From kickoff, Martinez’s side had kept hold of possession, not risking it, everyone getting a touch. Then Benfica’s highly-touted young defender Antonio Silva had one of those moments, where, inexplicably, he just passed it straight to Georges Mikautadze on the halfway line – and Georgia were away.
Mikautadze drove forward, with Kvaratskhelia racing up to his left, having brushed past Silva en route. Mikautadze’s pass rolled him in, Kvaratskhelia took one perfect touch out his feet and then struck, hard, low, past Diogo Costa and into the far corner.
The Georgian players rushed towards their fans behind that goal. Those same supporters roared a deafening roar, the sound reverberating off all four sides of the Veltins Arena.
Ronaldo should have had a penalty on the half hour mark, grappled to the floor as Pedro Neto crossed from the left.

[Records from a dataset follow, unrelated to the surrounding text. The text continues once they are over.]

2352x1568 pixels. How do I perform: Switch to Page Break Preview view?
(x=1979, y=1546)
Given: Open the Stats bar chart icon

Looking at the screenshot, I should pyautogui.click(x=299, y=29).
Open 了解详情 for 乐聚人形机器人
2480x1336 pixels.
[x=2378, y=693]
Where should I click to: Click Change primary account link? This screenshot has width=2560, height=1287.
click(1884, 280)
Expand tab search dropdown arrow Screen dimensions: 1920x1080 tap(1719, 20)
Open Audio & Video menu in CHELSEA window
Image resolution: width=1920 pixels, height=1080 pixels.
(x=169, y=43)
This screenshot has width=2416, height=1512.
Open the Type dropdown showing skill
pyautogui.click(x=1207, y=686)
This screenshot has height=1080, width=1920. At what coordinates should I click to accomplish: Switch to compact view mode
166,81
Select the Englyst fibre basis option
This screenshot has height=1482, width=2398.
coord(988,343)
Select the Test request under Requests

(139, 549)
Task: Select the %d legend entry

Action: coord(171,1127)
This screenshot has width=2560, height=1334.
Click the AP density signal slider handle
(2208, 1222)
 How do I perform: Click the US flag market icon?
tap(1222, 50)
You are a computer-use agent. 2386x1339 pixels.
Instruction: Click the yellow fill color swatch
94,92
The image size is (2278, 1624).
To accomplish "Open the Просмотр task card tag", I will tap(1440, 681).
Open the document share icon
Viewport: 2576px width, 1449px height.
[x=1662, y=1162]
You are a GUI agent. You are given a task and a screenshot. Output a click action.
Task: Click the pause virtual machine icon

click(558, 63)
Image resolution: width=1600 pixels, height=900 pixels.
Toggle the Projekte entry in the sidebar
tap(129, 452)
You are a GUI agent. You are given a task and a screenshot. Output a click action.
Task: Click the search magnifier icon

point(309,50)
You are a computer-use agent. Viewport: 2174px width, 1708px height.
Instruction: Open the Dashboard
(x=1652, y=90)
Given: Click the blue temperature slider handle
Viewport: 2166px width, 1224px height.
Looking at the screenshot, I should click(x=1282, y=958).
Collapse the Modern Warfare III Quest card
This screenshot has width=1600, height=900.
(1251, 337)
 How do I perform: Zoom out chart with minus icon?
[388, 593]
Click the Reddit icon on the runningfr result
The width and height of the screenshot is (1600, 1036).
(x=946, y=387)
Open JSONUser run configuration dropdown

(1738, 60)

Kvaratskhelia should have doubled the lead, but scuffed his shot from 12 yards.
However, his strike partner, Mikautadze, made no mistake from the penalty spot on 57 minutes, the tournament’s top scorer burying his third of the competition. Portugal had chances, but couldn’t convert or beat the outstanding goalkeeper Giorgi Mamardasvili.
Georgia, 74th in FIFA’s world rankings, had beaten Portugal, who are sixth. Never before has there been such disparity between a winner and its vanquished at a European Championships.
A disappointed Ronaldo was hooked in the 65th minute. But for once, this wasn’t about him.
For Georgia, another Iberian nation now awaits, in the shape of Spain.